© JUNGE FREIHEIT Verlag GmbH & Co. www.jungefreiheit.de 08/05 18. Februar 2005

Weiße Rose
Das Gegenteil von heutiger "Zivilcourage"
Thorsten Hinz

Die weiße Rose war letztes Wochenende in Dresden ein massenhaftes Accessoire. Nur den wenigsten Demontranten, die sie sich angeheftet hatten, dürfte bewußt gewesen sein, daß sie ihr Gedenken damit in eine seichte politische Demonstration umfunktionierten. Sie hatten einer Massensuggestion gehorcht. Auf die Angehörigen der Widerstandsgruppe Weiße Rose wartete am 22. Februar 1943 das Schafott, auf die Bekenner von Dresden das Lob der etablierten Politik und Medien.

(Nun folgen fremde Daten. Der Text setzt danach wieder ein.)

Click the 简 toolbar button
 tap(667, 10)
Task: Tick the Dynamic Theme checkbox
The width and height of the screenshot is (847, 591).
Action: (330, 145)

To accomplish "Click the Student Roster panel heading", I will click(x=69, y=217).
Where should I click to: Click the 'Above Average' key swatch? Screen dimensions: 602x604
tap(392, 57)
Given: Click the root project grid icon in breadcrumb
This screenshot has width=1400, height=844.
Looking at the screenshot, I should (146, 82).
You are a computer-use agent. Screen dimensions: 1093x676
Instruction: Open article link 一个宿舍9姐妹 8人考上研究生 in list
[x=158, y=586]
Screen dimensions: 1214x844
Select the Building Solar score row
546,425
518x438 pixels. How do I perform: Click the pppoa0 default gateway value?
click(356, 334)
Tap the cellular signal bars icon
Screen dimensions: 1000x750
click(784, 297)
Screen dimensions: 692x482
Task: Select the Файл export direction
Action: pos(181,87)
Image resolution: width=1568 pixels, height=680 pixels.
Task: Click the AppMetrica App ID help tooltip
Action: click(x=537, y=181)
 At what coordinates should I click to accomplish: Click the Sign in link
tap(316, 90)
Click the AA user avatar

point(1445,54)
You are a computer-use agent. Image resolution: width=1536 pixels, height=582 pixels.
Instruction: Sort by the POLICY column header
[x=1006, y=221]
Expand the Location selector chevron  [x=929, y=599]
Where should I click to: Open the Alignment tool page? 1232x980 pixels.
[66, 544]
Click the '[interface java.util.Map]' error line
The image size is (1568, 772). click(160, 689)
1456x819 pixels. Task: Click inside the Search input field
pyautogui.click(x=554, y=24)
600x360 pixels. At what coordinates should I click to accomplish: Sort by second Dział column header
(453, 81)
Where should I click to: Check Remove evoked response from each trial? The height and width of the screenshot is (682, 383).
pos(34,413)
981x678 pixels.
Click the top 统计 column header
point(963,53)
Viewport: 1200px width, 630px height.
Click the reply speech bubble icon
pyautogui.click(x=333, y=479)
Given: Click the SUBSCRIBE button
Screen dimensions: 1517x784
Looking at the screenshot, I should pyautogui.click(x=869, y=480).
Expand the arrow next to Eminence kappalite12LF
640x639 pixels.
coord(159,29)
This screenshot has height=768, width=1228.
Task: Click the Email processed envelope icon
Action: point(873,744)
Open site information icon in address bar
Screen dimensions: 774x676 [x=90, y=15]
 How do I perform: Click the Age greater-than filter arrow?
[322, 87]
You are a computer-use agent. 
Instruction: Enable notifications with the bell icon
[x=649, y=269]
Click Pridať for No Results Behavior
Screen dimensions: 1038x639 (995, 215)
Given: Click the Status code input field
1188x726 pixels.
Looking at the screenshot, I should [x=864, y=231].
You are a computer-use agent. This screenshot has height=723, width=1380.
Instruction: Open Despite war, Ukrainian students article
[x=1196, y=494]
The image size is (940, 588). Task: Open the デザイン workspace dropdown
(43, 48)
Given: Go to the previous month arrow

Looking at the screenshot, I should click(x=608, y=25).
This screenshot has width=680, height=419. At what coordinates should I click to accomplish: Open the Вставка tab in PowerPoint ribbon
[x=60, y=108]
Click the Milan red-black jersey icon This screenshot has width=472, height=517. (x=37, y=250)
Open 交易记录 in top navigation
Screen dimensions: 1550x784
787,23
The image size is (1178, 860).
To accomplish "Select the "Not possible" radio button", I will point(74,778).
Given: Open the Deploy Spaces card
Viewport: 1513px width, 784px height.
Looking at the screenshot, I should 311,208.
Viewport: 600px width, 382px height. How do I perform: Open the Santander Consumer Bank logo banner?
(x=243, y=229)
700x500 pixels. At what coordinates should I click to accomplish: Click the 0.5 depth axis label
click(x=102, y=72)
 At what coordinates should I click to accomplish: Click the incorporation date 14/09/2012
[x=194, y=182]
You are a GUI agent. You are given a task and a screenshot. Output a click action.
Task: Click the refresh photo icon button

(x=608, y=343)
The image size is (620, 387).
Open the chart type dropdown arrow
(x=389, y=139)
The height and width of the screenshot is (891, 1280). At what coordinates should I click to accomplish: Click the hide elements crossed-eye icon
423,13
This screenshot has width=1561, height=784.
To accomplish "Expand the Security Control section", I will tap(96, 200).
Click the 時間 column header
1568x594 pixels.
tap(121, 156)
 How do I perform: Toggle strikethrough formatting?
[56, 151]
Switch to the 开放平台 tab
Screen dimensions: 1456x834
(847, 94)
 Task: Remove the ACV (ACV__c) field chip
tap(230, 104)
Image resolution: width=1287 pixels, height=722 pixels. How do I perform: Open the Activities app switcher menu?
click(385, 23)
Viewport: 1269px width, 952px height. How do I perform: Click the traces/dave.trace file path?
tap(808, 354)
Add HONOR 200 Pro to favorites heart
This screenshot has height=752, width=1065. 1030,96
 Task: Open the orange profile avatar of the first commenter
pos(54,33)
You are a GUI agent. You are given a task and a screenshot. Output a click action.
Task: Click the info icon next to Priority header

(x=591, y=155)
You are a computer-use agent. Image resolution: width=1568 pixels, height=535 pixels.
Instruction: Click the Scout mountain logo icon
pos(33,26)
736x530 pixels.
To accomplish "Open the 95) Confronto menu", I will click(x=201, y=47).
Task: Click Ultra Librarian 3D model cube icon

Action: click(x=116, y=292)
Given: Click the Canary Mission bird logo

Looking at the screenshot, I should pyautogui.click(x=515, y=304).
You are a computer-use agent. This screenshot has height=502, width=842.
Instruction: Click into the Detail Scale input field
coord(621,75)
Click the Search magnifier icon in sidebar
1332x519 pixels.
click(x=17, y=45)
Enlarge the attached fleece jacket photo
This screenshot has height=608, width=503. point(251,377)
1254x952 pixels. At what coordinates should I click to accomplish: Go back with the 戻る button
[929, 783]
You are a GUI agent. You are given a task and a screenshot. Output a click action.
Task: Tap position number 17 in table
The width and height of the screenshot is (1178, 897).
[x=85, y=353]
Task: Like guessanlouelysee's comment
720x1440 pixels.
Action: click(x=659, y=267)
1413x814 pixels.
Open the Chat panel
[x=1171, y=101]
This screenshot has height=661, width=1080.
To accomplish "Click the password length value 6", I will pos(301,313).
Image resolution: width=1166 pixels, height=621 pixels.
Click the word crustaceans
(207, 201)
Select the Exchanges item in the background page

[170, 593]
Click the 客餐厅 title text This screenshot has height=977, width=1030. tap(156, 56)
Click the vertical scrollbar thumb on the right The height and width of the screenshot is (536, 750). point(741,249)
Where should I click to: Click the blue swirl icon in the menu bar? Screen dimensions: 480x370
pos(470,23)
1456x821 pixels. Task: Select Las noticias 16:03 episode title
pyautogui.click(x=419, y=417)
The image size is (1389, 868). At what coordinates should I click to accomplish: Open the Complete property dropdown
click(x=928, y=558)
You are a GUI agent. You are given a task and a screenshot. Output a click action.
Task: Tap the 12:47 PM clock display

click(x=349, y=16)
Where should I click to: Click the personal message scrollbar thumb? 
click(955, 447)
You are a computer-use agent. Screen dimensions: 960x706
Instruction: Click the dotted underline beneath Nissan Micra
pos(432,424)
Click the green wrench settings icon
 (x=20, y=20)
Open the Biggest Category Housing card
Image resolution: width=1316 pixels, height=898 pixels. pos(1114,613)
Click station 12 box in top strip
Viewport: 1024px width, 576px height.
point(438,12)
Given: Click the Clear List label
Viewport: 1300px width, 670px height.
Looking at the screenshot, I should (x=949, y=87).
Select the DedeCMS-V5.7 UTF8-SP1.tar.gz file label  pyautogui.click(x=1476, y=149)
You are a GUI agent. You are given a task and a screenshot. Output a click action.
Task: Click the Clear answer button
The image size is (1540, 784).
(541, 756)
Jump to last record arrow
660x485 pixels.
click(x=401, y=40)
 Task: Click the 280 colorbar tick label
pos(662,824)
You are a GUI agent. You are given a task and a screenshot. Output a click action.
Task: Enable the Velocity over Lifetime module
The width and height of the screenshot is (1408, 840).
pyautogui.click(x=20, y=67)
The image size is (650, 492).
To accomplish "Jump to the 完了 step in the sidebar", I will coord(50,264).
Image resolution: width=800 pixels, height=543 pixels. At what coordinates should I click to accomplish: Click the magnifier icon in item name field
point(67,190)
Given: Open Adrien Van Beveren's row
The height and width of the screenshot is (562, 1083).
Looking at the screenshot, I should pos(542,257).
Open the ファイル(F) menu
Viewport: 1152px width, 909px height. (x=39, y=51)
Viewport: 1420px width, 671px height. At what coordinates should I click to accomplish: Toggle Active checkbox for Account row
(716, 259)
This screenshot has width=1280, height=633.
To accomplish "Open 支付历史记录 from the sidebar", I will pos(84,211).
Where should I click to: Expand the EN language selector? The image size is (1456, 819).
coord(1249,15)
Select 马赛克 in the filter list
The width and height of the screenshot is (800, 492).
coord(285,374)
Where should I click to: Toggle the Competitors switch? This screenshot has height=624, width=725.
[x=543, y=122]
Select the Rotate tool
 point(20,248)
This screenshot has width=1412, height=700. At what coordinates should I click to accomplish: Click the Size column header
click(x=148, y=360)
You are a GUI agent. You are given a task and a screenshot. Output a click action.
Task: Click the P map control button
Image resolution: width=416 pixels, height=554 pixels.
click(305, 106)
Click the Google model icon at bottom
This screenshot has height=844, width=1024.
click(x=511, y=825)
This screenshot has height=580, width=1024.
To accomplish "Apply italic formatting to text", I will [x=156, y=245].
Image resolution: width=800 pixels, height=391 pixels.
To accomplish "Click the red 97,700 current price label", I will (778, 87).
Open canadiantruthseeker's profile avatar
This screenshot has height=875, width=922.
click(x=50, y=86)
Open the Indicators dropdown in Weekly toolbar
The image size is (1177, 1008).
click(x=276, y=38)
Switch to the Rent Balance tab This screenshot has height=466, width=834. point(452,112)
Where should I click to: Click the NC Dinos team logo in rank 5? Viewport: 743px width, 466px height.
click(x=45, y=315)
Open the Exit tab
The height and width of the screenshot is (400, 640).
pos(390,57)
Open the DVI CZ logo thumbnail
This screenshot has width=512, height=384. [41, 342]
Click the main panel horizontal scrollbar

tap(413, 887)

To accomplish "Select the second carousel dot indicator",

Sophie Scholl war zuvor Jungmädelführerin gewesen, ihr Bruder Hans und seine jungen Freunde gehörten der Wehrmacht an. Der Philosophieprofessor Kurt Huber, ihr väterlicher Berater, war seit 1940 NSDAP-Mitglied. Auf vier Flugblättern, die sie verfaßt und verteilt hatten, erklärten sie das NS-Regime zum Todfeind und riefen zu Widerstand und Sabotage auf.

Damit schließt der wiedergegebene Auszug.